“This project is developed to provide a user with a solution to track their vehicle in real-time if someone tries to steal or break into it.
Cars are slowly becoming a necessity now owing to the pandemic situation prevalent all over the world. It becomes quite important for the owner of an automobile to be able to protect their cars from theft. Some people simply do not have a garage to keep their cars in. Others need a security solution for times when they park their car in unknown spots. These problems demand a solution to be able to track down their car in real-time if the car gets stolen.
This project is developed to provide the user a solution to track their vehicle in real-time if someone tries to break into the vehicle and steal it. The system sends alerts to the owner of the vehicle on Telegram, providing the GPS coordinates of the car on a Google Map link, every 10 seconds. Apart from this, a buzzer also rings to alert the people near the car that the vehicle is being stolen.
So, let’s take a detailed look into the system.
Hardware Setup
To create an automobile anti-theft system, we need to go through the following steps to make proper connections for the system.
Step 1: On the breadboard, connect one column at the very end of the breadboard to the 3.3V supply from the Arduino. The next column on this side is connected to the 5V supply from the Arduino.
Step 2: On the column of points at the other end of the breadboard, connect it to the GND from the Arduino.

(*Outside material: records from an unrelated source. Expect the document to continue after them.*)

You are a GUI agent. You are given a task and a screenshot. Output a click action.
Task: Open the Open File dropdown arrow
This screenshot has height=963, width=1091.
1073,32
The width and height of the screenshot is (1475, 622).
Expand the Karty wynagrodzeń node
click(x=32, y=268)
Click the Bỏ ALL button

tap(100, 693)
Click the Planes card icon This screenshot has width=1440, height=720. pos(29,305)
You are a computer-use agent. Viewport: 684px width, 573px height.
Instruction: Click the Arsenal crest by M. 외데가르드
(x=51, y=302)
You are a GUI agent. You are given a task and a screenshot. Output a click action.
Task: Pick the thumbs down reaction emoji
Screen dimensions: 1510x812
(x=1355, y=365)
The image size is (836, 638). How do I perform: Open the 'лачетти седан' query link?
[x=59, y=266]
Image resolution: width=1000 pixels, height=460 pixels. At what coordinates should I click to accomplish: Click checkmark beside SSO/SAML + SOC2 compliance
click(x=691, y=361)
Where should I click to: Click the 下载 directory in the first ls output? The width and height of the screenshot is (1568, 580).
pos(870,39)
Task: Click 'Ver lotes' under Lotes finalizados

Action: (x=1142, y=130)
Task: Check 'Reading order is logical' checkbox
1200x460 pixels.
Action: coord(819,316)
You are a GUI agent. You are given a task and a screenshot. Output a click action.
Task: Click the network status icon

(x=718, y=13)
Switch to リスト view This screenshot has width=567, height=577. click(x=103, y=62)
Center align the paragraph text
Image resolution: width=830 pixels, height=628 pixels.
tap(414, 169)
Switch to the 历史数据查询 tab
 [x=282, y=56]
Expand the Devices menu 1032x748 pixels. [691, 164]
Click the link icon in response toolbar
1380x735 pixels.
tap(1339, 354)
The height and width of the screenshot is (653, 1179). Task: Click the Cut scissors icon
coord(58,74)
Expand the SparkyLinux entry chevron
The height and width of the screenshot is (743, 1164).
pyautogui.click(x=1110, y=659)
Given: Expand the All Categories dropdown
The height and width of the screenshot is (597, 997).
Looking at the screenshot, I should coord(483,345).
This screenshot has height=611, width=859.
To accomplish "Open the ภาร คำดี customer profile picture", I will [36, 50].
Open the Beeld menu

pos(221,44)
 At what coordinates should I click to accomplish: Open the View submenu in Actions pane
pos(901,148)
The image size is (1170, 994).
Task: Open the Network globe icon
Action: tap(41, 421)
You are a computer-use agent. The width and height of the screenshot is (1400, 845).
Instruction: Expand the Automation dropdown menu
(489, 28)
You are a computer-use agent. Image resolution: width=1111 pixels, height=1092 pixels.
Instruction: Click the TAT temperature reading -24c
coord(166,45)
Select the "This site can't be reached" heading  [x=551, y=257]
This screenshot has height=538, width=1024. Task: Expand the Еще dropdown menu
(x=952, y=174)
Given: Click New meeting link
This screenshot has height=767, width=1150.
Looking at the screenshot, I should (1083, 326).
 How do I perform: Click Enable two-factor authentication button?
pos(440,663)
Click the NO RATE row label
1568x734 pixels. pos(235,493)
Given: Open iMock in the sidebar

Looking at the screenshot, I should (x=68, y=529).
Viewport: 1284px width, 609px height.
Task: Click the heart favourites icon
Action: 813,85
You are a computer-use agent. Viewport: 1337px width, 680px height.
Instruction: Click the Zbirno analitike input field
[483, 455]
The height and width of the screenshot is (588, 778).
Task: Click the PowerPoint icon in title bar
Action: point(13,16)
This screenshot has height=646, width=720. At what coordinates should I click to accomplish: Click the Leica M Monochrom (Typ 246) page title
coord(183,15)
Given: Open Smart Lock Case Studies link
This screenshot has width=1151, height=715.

Step 3: Connect the positive terminal of a Blue LED with a 330-ohm resistor on the breadboard. From the other leg of the resistor, connect a wire to the pin D5 of the Arduino. The negative leg of the LED is connected to the GND supply on the breadboard.
Step 4: A buzzer is placed on the breadboard with its negative leg connected to the GND supply of the breadboard and its positive leg to the pin D4 of the Arduino.
Step 5: An LM393 LDR module is placed on the breadboard. It’s Vcc and GND terminals are connected to the 3.3V and GND supplies on the breadboard respectively. The A0 pin from the LDR module is connected to the A0 pin of the Arduino.
Step 6: A laser module is placed on the breadboard in such a way so that the laser faces the photoresistor of the LDR module. The negative terminal is grounded from the GND supply of the breadboard. The Signal pin of the laser module is connected to the 5V supply on the breadboard.
Step 7: D0 pin of the Bolt WiFi module is connected to the D2 pin of the Arduino. This will be used to signal the system whether the user has enabled or disabled the system.
Step 8: The Tx pin of the Bolt WiFi module connects to the D0 pin of the Arduino and the Rx pin of the Bolt WiFi module connects to the D1 pin of the Arduino.
Step 9: The Vcc and GND connections on the GPS module are connected to the 3.3V and GND pins on the Bolt WiFi module. The Tx pin of the GPS module connects to pin D7 of the Arduino and the Rx pin of the GPS module connects to pin D8 of the Arduino.
Step 10: The Bolt WiFi module and the Arduino UNO are connected to the power supply using a mini USB and Type B USB cable respectively.”